■ Exercise brief
Print the data that follows without changing a single word.

■ Data in this exercise
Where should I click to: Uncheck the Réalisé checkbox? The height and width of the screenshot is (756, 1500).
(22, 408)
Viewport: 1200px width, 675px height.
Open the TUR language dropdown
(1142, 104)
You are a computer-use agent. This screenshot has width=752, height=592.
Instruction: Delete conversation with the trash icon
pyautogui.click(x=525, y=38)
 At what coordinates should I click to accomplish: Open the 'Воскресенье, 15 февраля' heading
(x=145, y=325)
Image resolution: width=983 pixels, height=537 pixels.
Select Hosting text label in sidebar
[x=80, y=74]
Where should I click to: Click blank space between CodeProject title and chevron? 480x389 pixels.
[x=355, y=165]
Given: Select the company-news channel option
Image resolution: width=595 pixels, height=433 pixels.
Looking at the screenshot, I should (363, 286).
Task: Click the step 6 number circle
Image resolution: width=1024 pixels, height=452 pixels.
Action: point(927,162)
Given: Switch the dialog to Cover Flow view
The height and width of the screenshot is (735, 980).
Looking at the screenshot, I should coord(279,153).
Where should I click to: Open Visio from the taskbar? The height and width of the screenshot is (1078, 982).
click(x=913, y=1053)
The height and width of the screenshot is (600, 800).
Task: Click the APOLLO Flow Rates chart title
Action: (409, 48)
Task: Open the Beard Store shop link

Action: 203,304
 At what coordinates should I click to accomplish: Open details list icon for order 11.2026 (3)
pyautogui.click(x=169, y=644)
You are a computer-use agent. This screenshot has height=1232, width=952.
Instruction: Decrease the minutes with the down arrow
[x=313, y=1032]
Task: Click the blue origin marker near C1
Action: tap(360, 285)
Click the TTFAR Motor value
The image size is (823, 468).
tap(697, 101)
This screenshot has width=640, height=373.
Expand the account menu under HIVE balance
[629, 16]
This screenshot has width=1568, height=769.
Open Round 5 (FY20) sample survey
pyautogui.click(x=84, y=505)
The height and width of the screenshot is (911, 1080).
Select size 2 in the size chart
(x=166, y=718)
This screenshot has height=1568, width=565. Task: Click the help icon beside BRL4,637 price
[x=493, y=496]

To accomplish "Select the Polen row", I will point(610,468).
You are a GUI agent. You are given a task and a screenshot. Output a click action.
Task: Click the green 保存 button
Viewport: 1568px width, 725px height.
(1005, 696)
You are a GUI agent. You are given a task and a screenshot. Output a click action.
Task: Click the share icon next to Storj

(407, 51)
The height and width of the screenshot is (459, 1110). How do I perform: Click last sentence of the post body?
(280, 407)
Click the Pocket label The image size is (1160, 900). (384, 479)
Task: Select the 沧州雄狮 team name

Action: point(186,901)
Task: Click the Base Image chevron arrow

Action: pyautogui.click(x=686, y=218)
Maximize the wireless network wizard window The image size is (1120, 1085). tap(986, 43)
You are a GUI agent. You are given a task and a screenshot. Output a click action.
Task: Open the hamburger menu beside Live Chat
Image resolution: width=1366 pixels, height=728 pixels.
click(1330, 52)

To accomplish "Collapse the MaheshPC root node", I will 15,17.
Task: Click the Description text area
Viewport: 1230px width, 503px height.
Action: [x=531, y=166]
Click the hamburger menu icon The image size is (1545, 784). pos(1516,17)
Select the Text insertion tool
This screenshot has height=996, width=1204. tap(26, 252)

■ Written solution
Where should I click to: Uncheck the Réalisé checkbox? The height and width of the screenshot is (756, 1500).
(22, 408)
Viewport: 1200px width, 675px height.
Open the TUR language dropdown
(1142, 104)
You are a computer-use agent. This screenshot has width=752, height=592.
Instruction: Delete conversation with the trash icon
pyautogui.click(x=525, y=38)
 At what coordinates should I click to accomplish: Open the 'Воскресенье, 15 февраля' heading
(x=145, y=325)
Image resolution: width=983 pixels, height=537 pixels.
Select Hosting text label in sidebar
[x=80, y=74]
Where should I click to: Click blank space between CodeProject title and chevron? 480x389 pixels.
[x=355, y=165]
Given: Select the company-news channel option
Image resolution: width=595 pixels, height=433 pixels.
Looking at the screenshot, I should (363, 286).
Task: Click the step 6 number circle
Image resolution: width=1024 pixels, height=452 pixels.
Action: point(927,162)
Given: Switch the dialog to Cover Flow view
The height and width of the screenshot is (735, 980).
Looking at the screenshot, I should coord(279,153).
Where should I click to: Open Visio from the taskbar? The height and width of the screenshot is (1078, 982).
click(x=913, y=1053)
The height and width of the screenshot is (600, 800).
Task: Click the APOLLO Flow Rates chart title
Action: (409, 48)
Task: Open the Beard Store shop link

Action: 203,304
 At what coordinates should I click to accomplish: Open details list icon for order 11.2026 (3)
pyautogui.click(x=169, y=644)
You are a computer-use agent. This screenshot has height=1232, width=952.
Instruction: Decrease the minutes with the down arrow
[x=313, y=1032]
Task: Click the blue origin marker near C1
Action: tap(360, 285)
Click the TTFAR Motor value
The image size is (823, 468).
tap(697, 101)
This screenshot has width=640, height=373.
Expand the account menu under HIVE balance
[629, 16]
This screenshot has width=1568, height=769.
Open Round 5 (FY20) sample survey
pyautogui.click(x=84, y=505)
The height and width of the screenshot is (911, 1080).
Select size 2 in the size chart
(x=166, y=718)
This screenshot has height=1568, width=565. Task: Click the help icon beside BRL4,637 price
[x=493, y=496]

To accomplish "Select the Polen row", I will point(610,468).
You are a GUI agent. You are given a task and a screenshot. Output a click action.
Task: Click the green 保存 button
Viewport: 1568px width, 725px height.
(1005, 696)
You are a GUI agent. You are given a task and a screenshot. Output a click action.
Task: Click the share icon next to Storj

(407, 51)
The height and width of the screenshot is (459, 1110). How do I perform: Click last sentence of the post body?
(280, 407)
Click the Pocket label The image size is (1160, 900). (384, 479)
Task: Select the 沧州雄狮 team name

Action: point(186,901)
Task: Click the Base Image chevron arrow

Action: pyautogui.click(x=686, y=218)
Maximize the wireless network wizard window The image size is (1120, 1085). tap(986, 43)
You are a GUI agent. You are given a task and a screenshot. Output a click action.
Task: Open the hamburger menu beside Live Chat
Image resolution: width=1366 pixels, height=728 pixels.
click(1330, 52)

To accomplish "Collapse the MaheshPC root node", I will 15,17.
Task: Click the Description text area
Viewport: 1230px width, 503px height.
Action: [x=531, y=166]
Click the hamburger menu icon The image size is (1545, 784). pos(1516,17)
Select the Text insertion tool
This screenshot has height=996, width=1204. tap(26, 252)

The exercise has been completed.